On busy days, she'd call 10 people or more. And it went on day after day, slowly taking a toll.
“Horrible,” she said, pausing to wipe away a tear. "These people were looking so forward to being fixed. To feeling better. To getting normal back in their life and to take that away was — it sucked. It was heart wrenching. You felt like a bad guy and you had no control."
“It was literally probably one of the worst feelings ever!” she added.
Even though it was out of her control, Eckhardt said she worried about those patients and their health, while she was at work and later when she was at home.
Eventually it became too much.
She quit her job in late July and is now working with children with disabilities.
Dr.

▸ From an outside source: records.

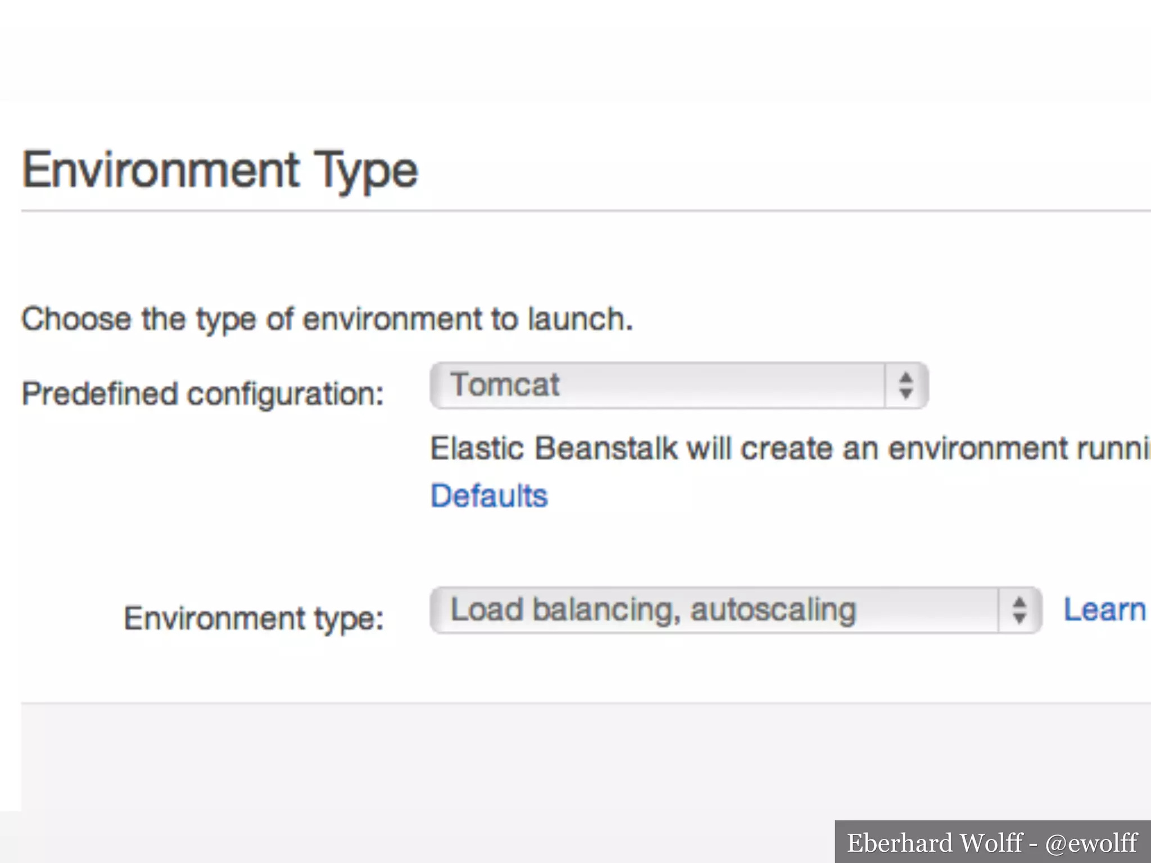
Task: Click up arrow on Environment type selector
Action: pos(1019,602)
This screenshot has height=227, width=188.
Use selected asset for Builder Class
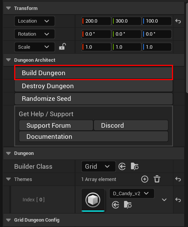(122, 166)
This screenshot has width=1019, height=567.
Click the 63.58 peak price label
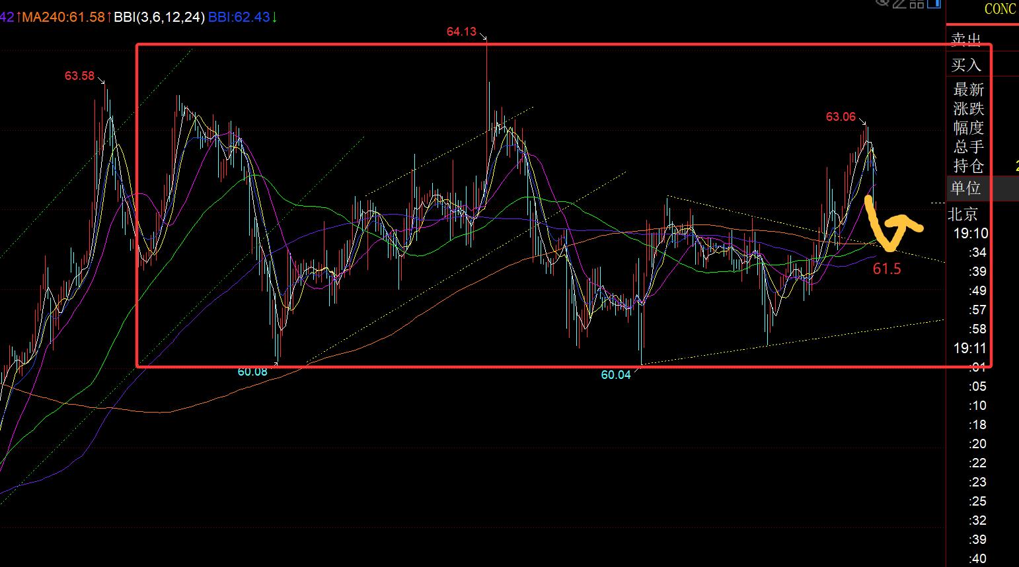[x=79, y=76]
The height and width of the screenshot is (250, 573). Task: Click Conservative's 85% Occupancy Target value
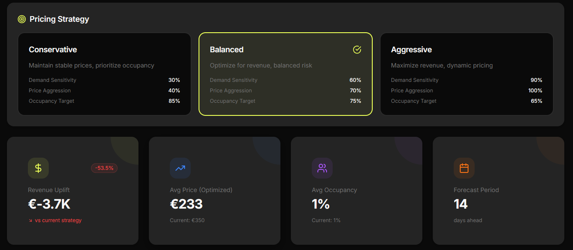point(174,101)
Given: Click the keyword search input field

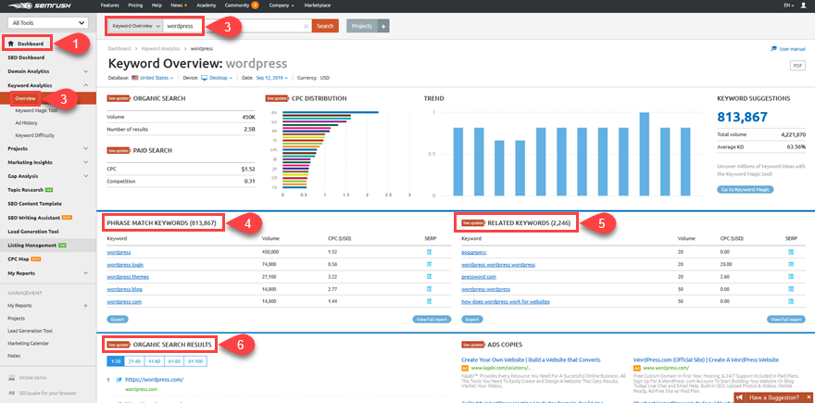Looking at the screenshot, I should [x=233, y=26].
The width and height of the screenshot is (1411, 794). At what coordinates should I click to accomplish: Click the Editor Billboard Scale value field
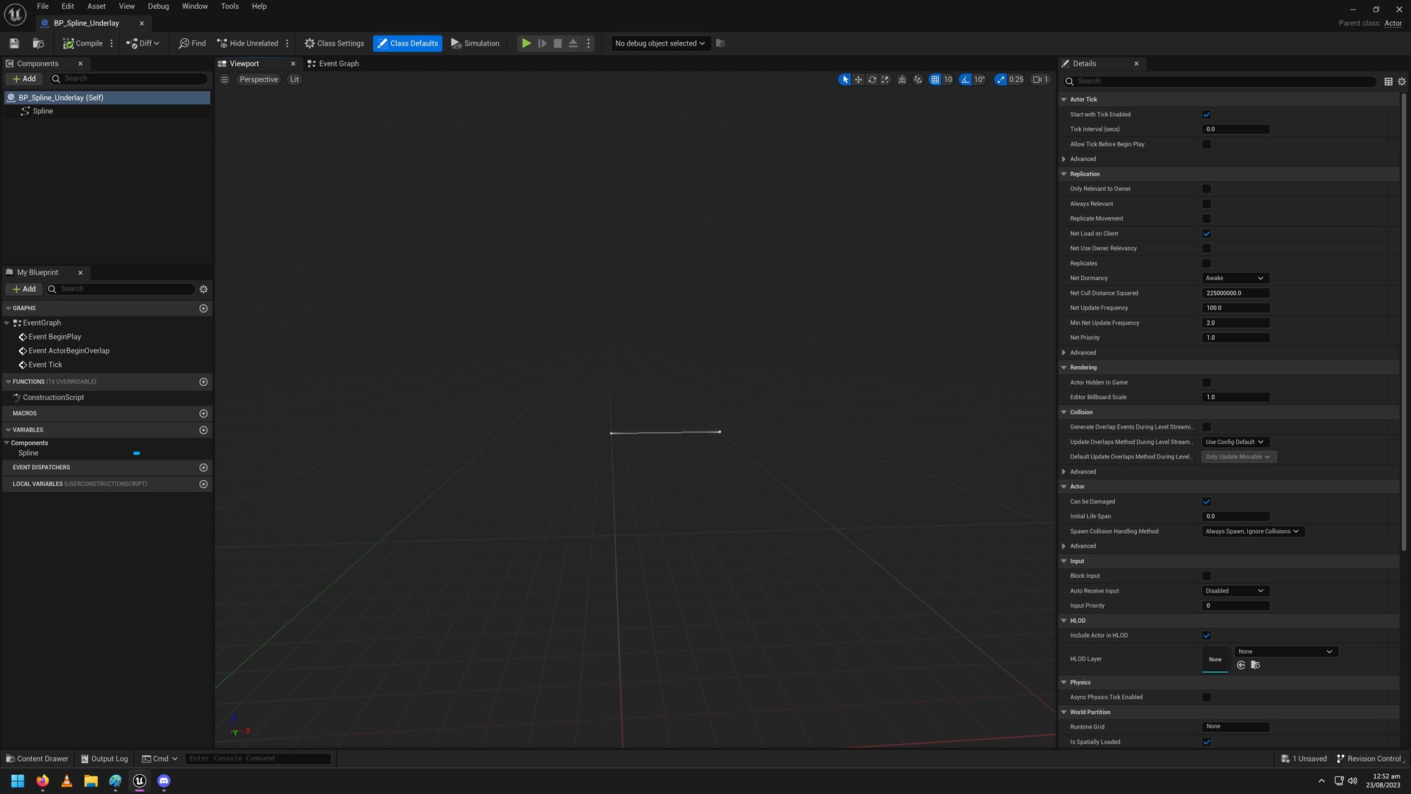(x=1235, y=397)
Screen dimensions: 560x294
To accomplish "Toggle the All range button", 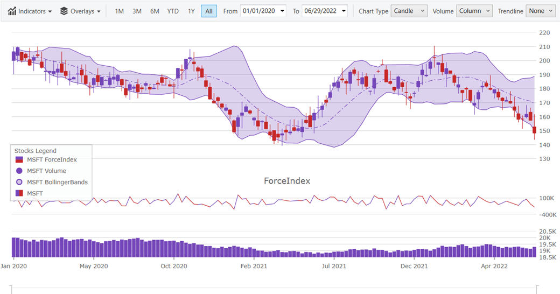I will pyautogui.click(x=209, y=11).
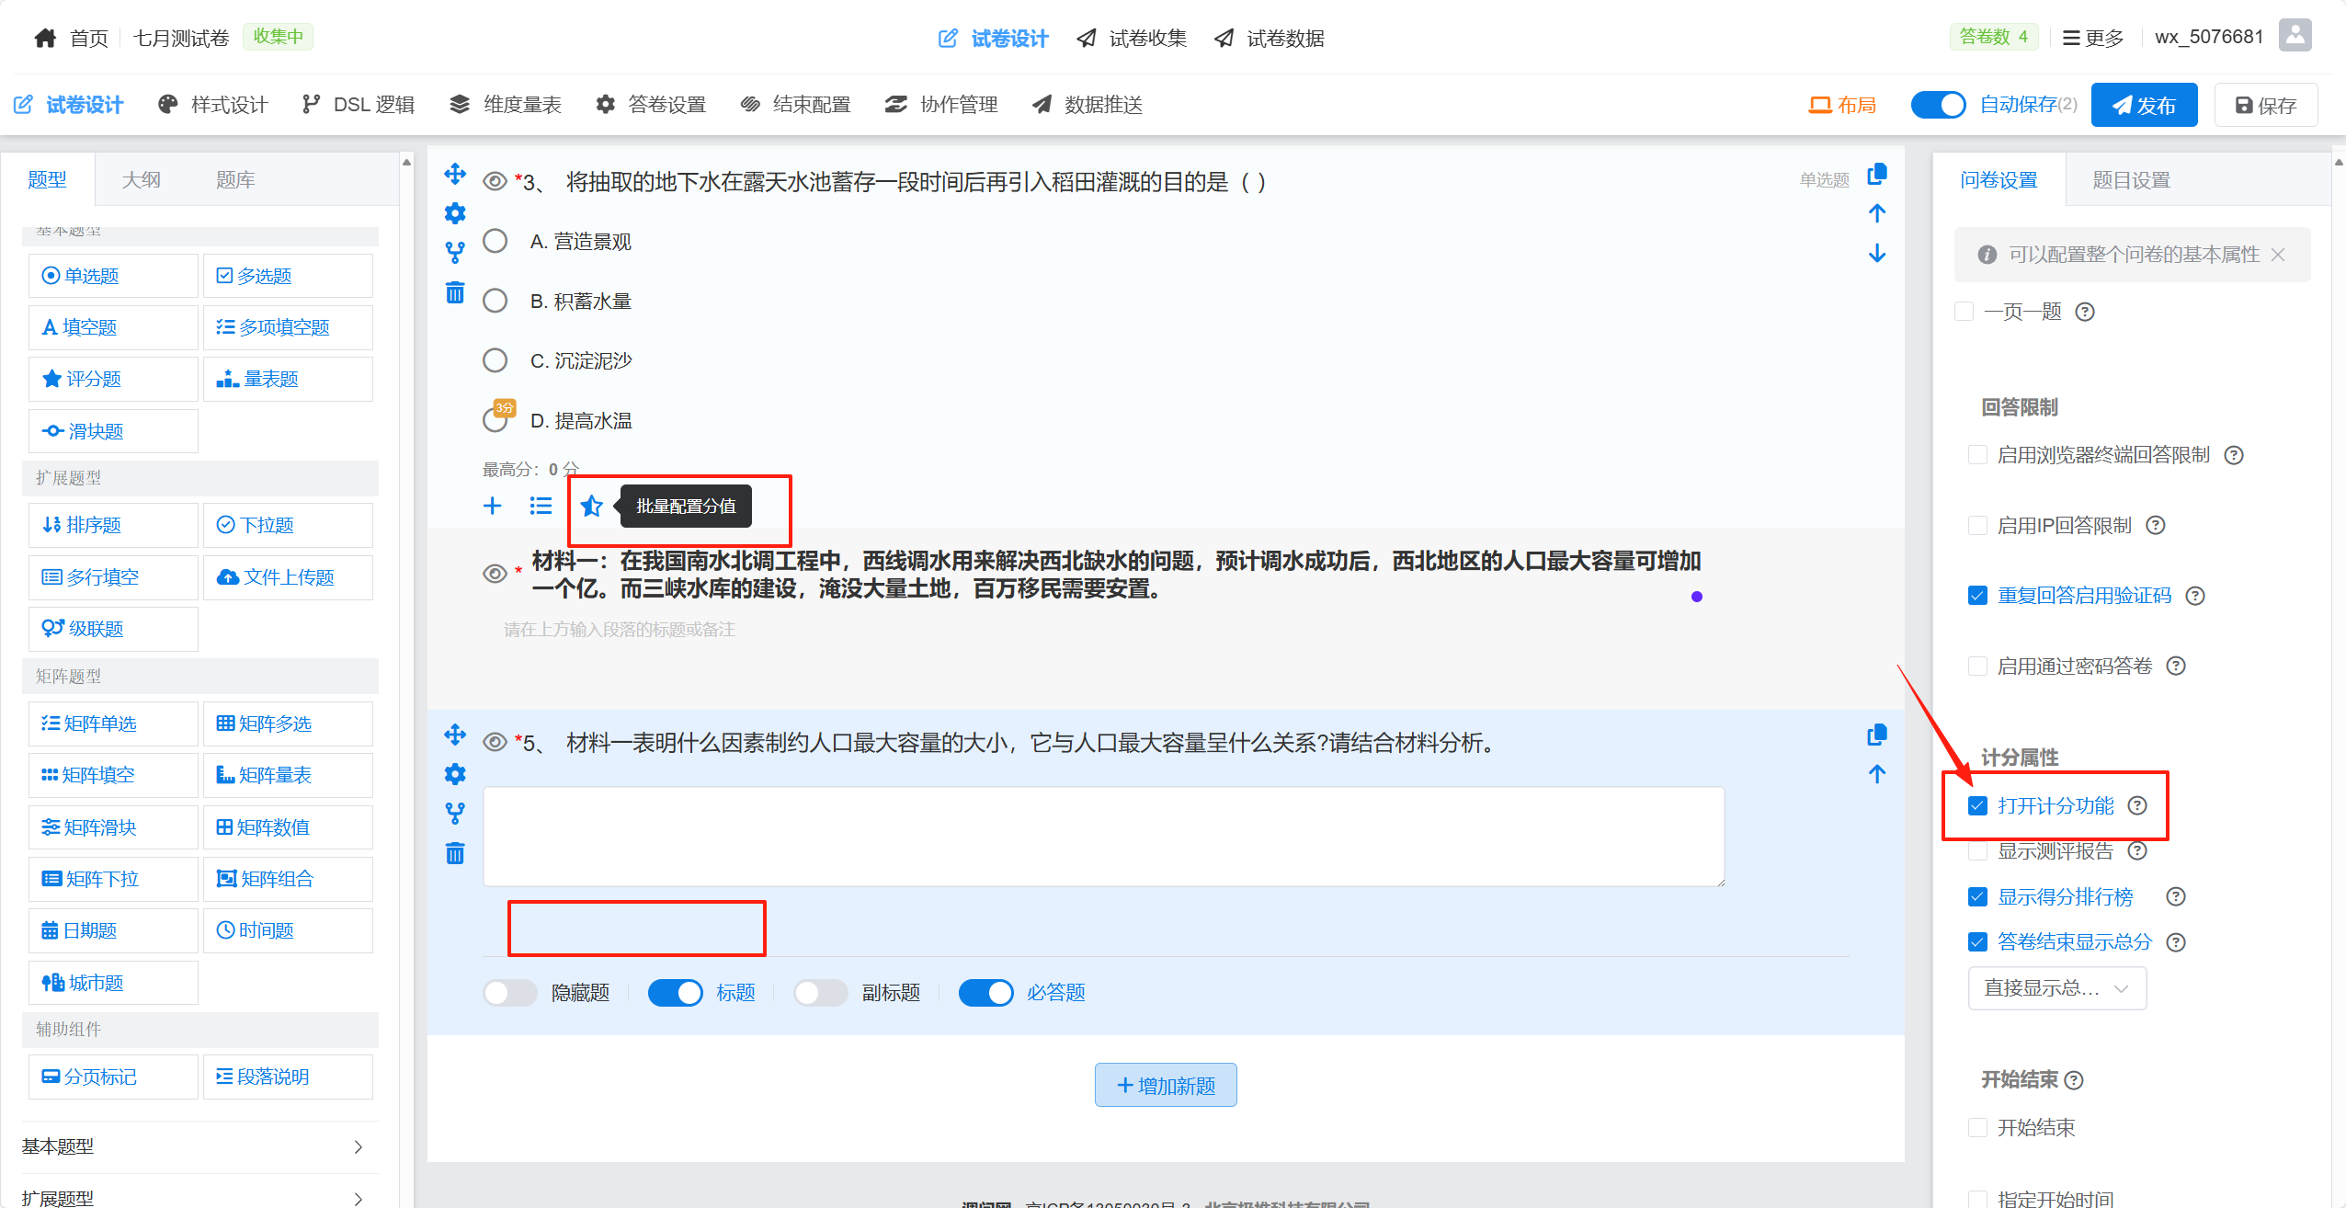Open question 3 settings gear icon
Screen dimensions: 2346x1208
pyautogui.click(x=455, y=213)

Frost, the surgeon in Grants Pass, has had to call her own patients whose surgeries were canceled, and she too worries about them. She's not aware of anyone who has died because they could not get an elective surgery, but she fears it will be just a matter of time.
“The problem is that cancer at some point starts to spread. And those patients aren’t going to die in the next few weeks. It’s that that’s gonna shorten somebody’s lifespan by a potential couple of decades because they die in the next five years, when if we could have operated on them today you could have prevented that from happening. And they would have lived 20 more years," she said.
Its one more reason health care leaders urge everyone eligible to get vaccinated against COVID-19.